* _Goal_
According to the notes on the Oot language, which state domains are masked by default?

* _Text shown_
⟨

Oot contains constructs to transform between imperative programming functions and declarative values.

These values are called 'patterns' (reads, possible non-deterministic reads from an external data source) and 'facts' (writes, possibly side-effectful writes to some external data store).

A statement like '(x => filter (mod x 2 == 0))' can be thought of as a little computer program, or it can be thought of as a query pattern. A query is the application of a pattern to some data source.

Patterns are first-class in Oot.

TODO graph representation of patterns. Note that we need to represent forall, joins, etc

TODO of course this section doesn't actually say what the question mark does. i think ? as a prefix sigil will indicate that the identifier is some sort of logical keyword, eg a quantifier, a modal logical symbol, etc. Eg ?forall, ?exists, ?necessary, ?possible.

TODO and what about meta-variables? mb it should be forall? exists? necessary? possible?, and ?metavariable; eg prefix is a metavariable, postfix is a logic something-or-other.

TODO mb we should switch $ and ?; ? seems more appropriate for metavariables, doesn't it? otoh i guess it's easy to remember that '?' is for semantics that is not quite defined in the Oot language

TODO couldn't/shouldn't we just use KEYWORDS for stuff like forall?

! is for impurity and side-effects

A call to a function which interacts with the state of the environment (called an 'impure' function) must be postfixed with a '!'. There are exceptions: the interactions of a function can be associated with 'state domains', and state domains can be 'masked', meaning that side-effects associated with those domains are implicitly allowed. For example, the state domains 'logging', 'caching', 'debugging', and 'console' (eg 'print') are masked by default (you may want to unmask 'console' in programs for which correct interaction with the console streams is important).

An assignment to a reference variable, or to an object with a side-effectful 'setter', is considered a side-effectful operation, and must be postfixed with a '!' as above, unless the reference variable or setter is in a currently masked state domain.

For example:

delete-file!('testfile')
x =! 3

Adding unnecessary postfix '!' to pure functions is harmless (except for getting in the way of some compiler optimizations; and except for marking the parent function as impure).

In the absence of specific 'non-sequential' delimiters, all lines within a block containing !s are considered to be sequenced with respect to each other. For example, in the following, 'file deleted' will not be printed before 'delete-file' is executed:

delete-file!('testfile')
print! 'file deleted'

Note that the one-letter macro 'P' is short for 'print!', not just 'print'.

⟩

* _Given material_
⟨

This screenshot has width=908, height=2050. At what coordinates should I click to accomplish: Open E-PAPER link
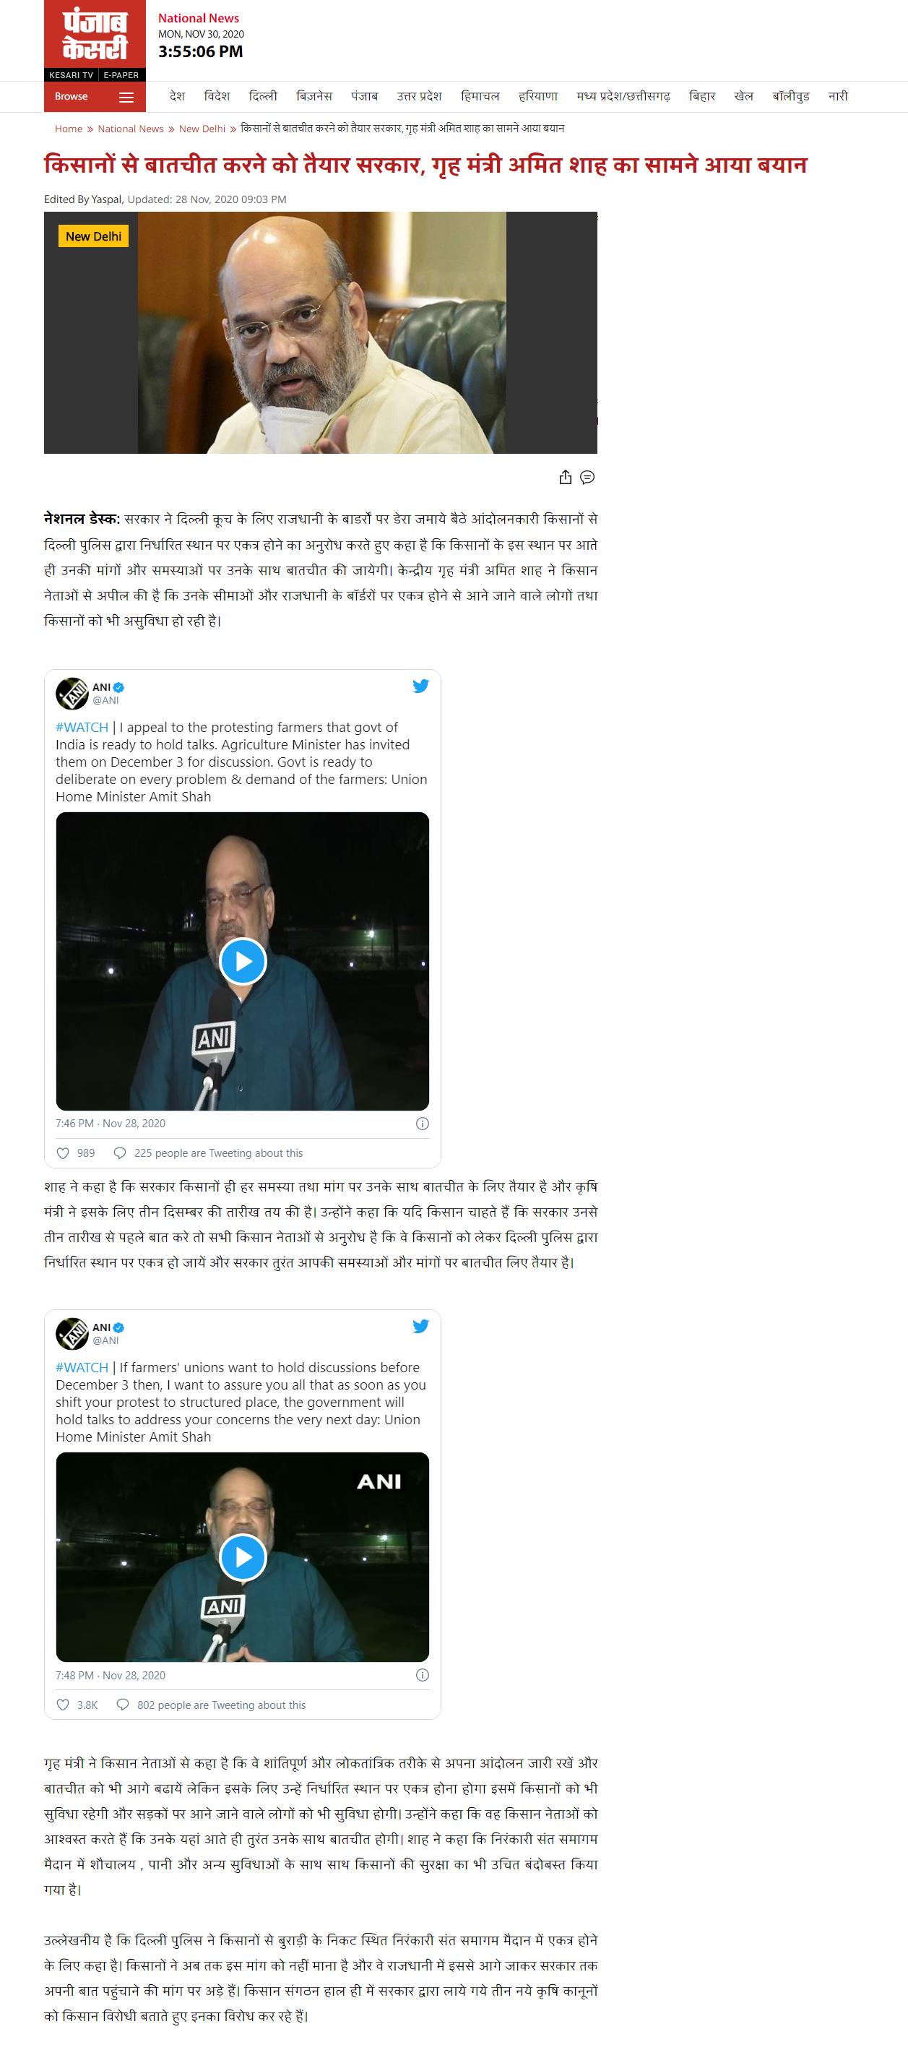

⟩

* _Solution for this task_
The state domains 'logging', 'caching', 'debugging', and 'console' are masked by default.